MP promotes debate on blockchain use in public and private sectors

The event, which was named “Blockchain: perspectives in Brazil and in the world”, will take place on Tuesday (8), at 2:30 p.m., on the institution’s YouTube channel.

In the second week of October, ESMPU (Escola Superior do Ministério Público da União) promotes a cycle of debates on the use of blockchain in the public and private sectors.

The event, which was named “Blockchain: perspectives in Brazil and in the world,” will take place on Tuesday, at 2:30 p.m., on the institution’s YouTube channel.

One of the guests is Gabriela Ruberg, senior analyst at the Central Bank’s Office of Information Governance. She has 25 years of experience in public sector data management.

The other speaker is Vanessa Almeida, digital innovation manager at BNDES (National Bank for Economic and Social Development). She is the representative of Brazil in the Blockchain Expert Policy Advisory Board of the OECD (Organization for Economic Cooperation and Development).

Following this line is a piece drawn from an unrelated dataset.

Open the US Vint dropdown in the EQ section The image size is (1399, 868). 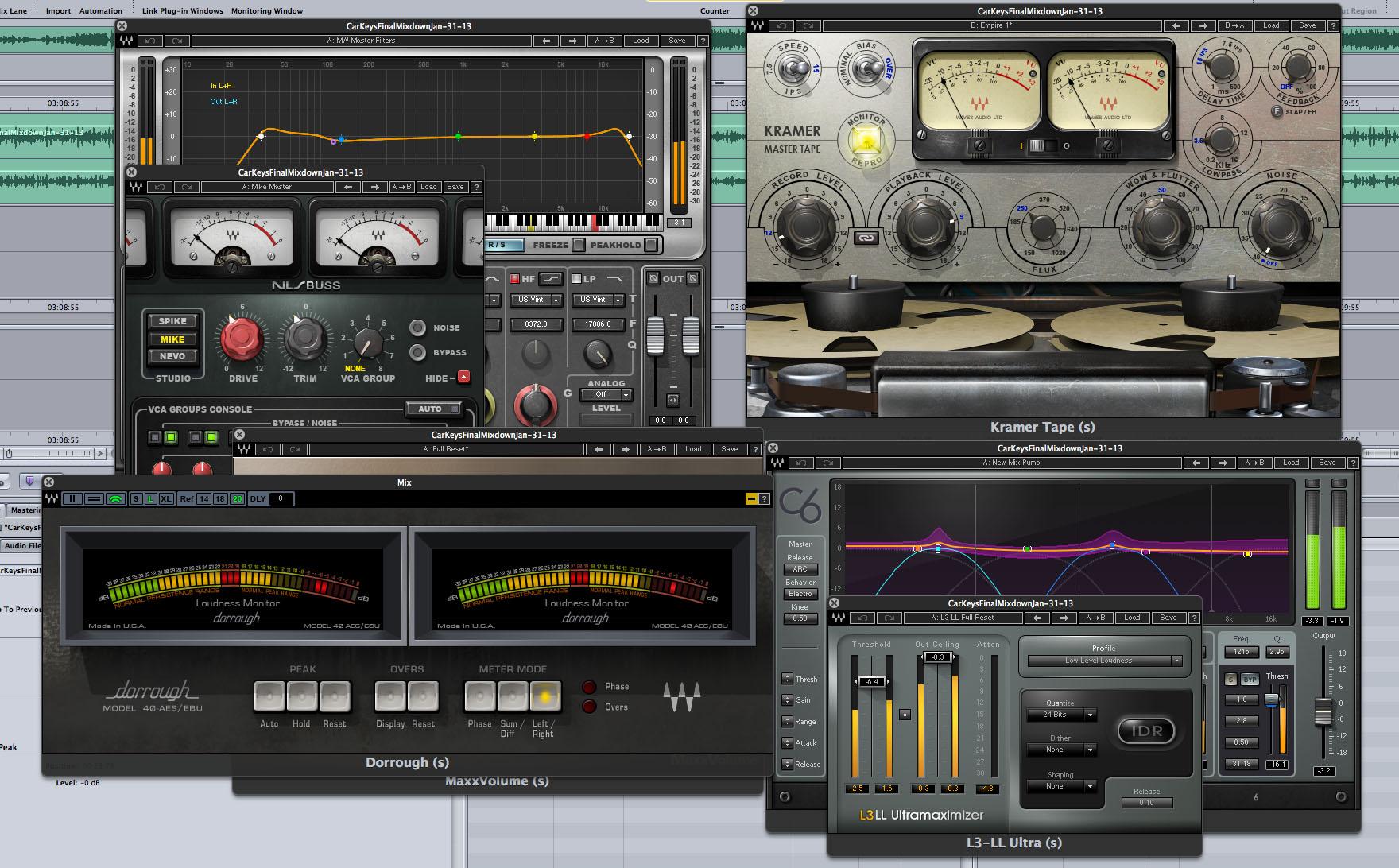536,300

Blockchain in public and private sectors, elections and democracy

According to the announcement, speakers will talk about how decentralized technologies can be used to ensure more security and transparency in transactions, both in the private and public sectors.

In addition, the meeting also “seeks to discuss the relationship between blockchain technology and democracy and the exercise of citizenship through voting.

Registration for the event on blockchain in the public and private sectors

Registration for the blockchain event can be made until October 8 on the ESMPU website. Both members of the Public Prosecutor’s Office and the external public can participate.

Brazilian Government and use of blockchains

In the public sphere, both the federal and state governments have put blockchain projects into practice.

Serpro, a public technology company linked to the Ministry of Economics, for example, works in a blockchain for identities.

The government of Minas Gerais recently launched a project with distributed registration technology for coal control.

In the private sector, the scenario is similar. JBS, the world’s largest meat producer, for example, has announced the use of the technology in an environmental preservation project.

Blockchain against possible electoral fraud

The idea of using distributed registration technologies in elections – a topic that will also be discussed at the meeting – has been discussed since 2009, when Crypto Bank was launched.

Experts, governments, and industry enthusiasts believe that blockchains can prevent possible fraud in elections, since they are immutable systems.

Russia, for example, used a blockchain in a vote on constitutional changes in the country. According to a statement by Vladimir Putin’s government, the technology guarantees “the security and transparency of electronic voting”.

In Brazil, the TSE (Supreme Electoral Court) launched a public call for changes in the electoral system this year. The idea is to attract companies willing to create new voting formats. Companies that develop blockchain platforms have a good chance.